* _DOCUMENT SECTION_
Carbon dioxide is an all too common waste product of industry, belched into the air in huge amounts from smokestacks. Now, researchers have developed a new type of fluorinated membrane that can selectively filter CO2 out of flue gas at the point of release.

Carbon capture is a promising avenue of research to help slow the march of climate change, preventing greenhouse gases from being released in the first place. To this end, scientists are exploring many different technologies, including clay, bubble-like membranes, ionic liquids, metal-organic frameworks, and porous powders.

The new study, by researchers at Oak Ridge National Laboratory and the University of Tennessee, builds on one of the simplest forms of carbon capture: polymer membranes. These can be stretched across a facility’s chimney where they selectively filter carbon dioxide out of flue gas, while allowing gases like oxygen and nitrogen to escape into the atmosphere.

The secret ingredient of the team’s new membrane is fluorine. This element bonds particularly strongly to carbon, making it an attractive option for carbon capture. The researchers started with a fluorine-based polymer, then heated it to carbonize it. This gives the material a porous structure while maintaining the fluorinated groups, which boosts how much it selects for CO2.

An artist's impression of a fluorine-based membrane that selectively filters out carbon dioxide
An artist's impression of a fluorine-based membrane that selectively filters out carbon dioxide

“The approach resulted in a carbon dioxide-philic material with high surface area and ultra-micropores that is stable in high-temperature operating conditions,” says Zhenzhen Yang, first author of the study. “All of these factors make it a promising candidate for carbon-capture and separation membranes.”

* _DATASET EXTRACT_
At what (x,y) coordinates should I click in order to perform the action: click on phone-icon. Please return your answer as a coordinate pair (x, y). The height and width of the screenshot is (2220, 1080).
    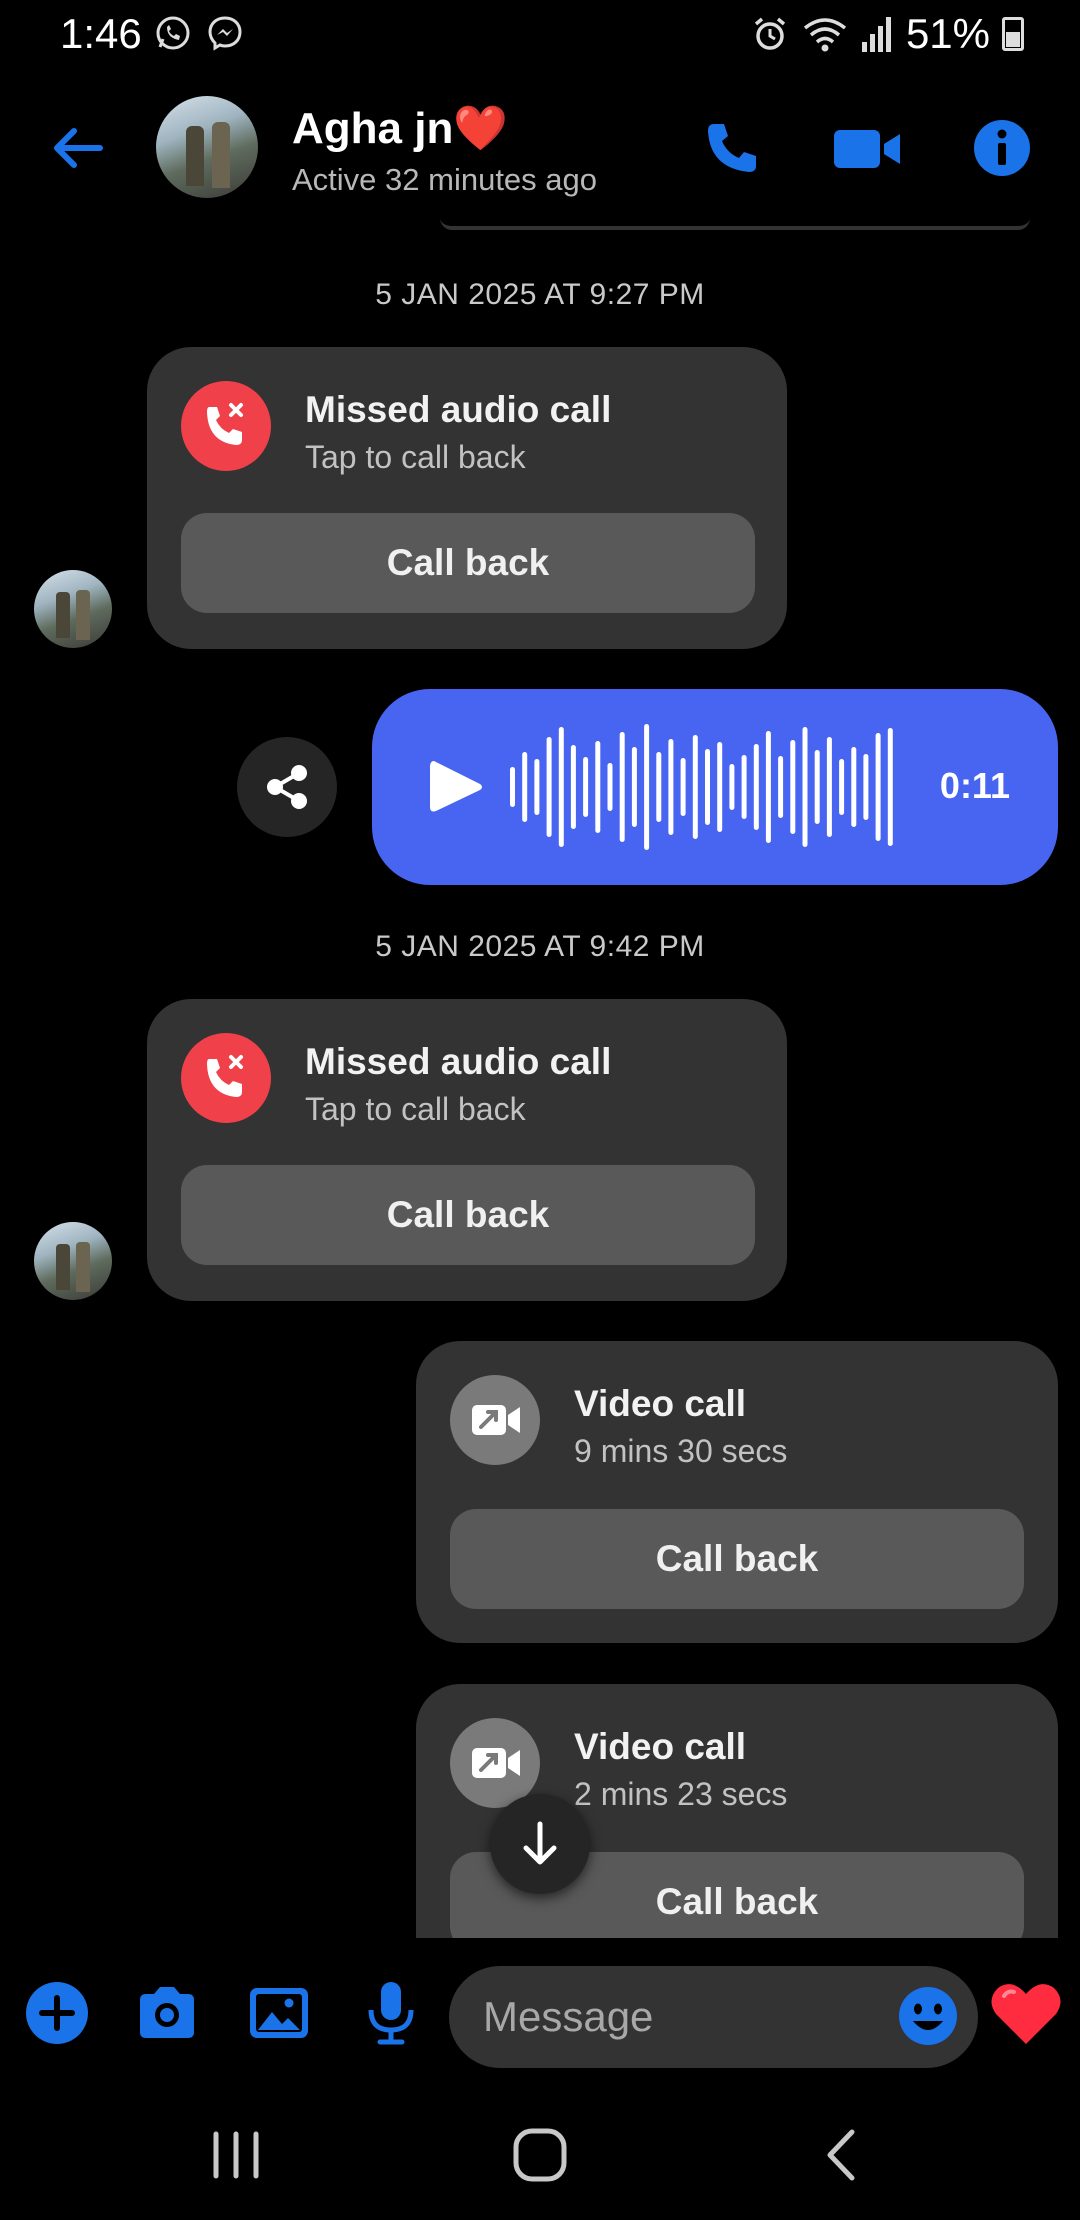
    Looking at the image, I should click on (732, 148).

* _TASK INSTRUCTIONS_
**a.** In the article on fluorinated carbon capture membranes, which two institutions did the researchers behind the new study come from?
**b.** Continue the article on fluorinated carbon capture membranes from where it stops.

* _EXPECTED RESULTS_
**a.** Oak Ridge National Laboratory and the University of Tennessee.

**b.**
Normally, membranes like this have a trade-off between selectivity for certain gases, and permeability – as one goes up, the other goes down. But the team says that the fluorine-based membrane balances the two properties well, breaking what’s known as the Robeson upper limit. Few materials have achieved this, the team says.

Better yet, fluorine and the other starting materials are abundant and inexpensive, and the process to make them is simple, which will help in scaling up.

In future work, the team plans to further investigate the mechanism for fluorine’s CO2 selectivity, and try to improve the recipe further.

The research was published in the journal Chem.

Source: Oak Ridge National Laboratory

7 comments
7 comments
entitledparasite
It is reassuring to see the effort being made to capture CO2. Given that we have built a CO2 greenhouse around the earth, dismantling the greenhouse ASAP should be first priority for as long as it exists it will continue to warm the earth even if our emissions are completely eliminated.
Douglas Bennett Rogers
CO2 has a molecular weight of 44. Carbon has an atomic weight of 12. The weight of recovered product is 44/12 times the weight of the coal burned! You would need a train 44/12 times as big as the one delivering coal moving past the collection point! As to greenhouse effect, water vapor accounts for 95% of it! Everyone in the infra red world knows this! Not that the 1% that comes from added CO2 isn't worth dealing with. Because of the above, sequestration generally makes coal and gas cost ineffective. Some day, when we need the carbon for sky hooks, we might use nuclear fusion to extract it from the air.
DaveWesely
The whole CO2 extraction isn't bad. But think about it. Once you have collected the CO2, what do you do with it? Sell it! Dry ice, carbonated drinks, etc. But all of those uses release it into the atmosphere. It can be used for crude oil extraction though. Yeesh.
This whole issue reminds me of a 60 minutes episode 25 years ago. A company developed a pollution detection device and offered to sell it for $100k each to the government. Congress was on board. A scientist caught wind of it and developed the same device for under $10 with a coffee can. The whole project was dropped.
Congress wasn't interested in a solution, they were only interested in the campaign kickbacks, oops, contributions.
These CO2 capture schemes are pushed and developed for fossil fuel industries. They make good press and give people the impression global warming will be solved. But it won't work that way.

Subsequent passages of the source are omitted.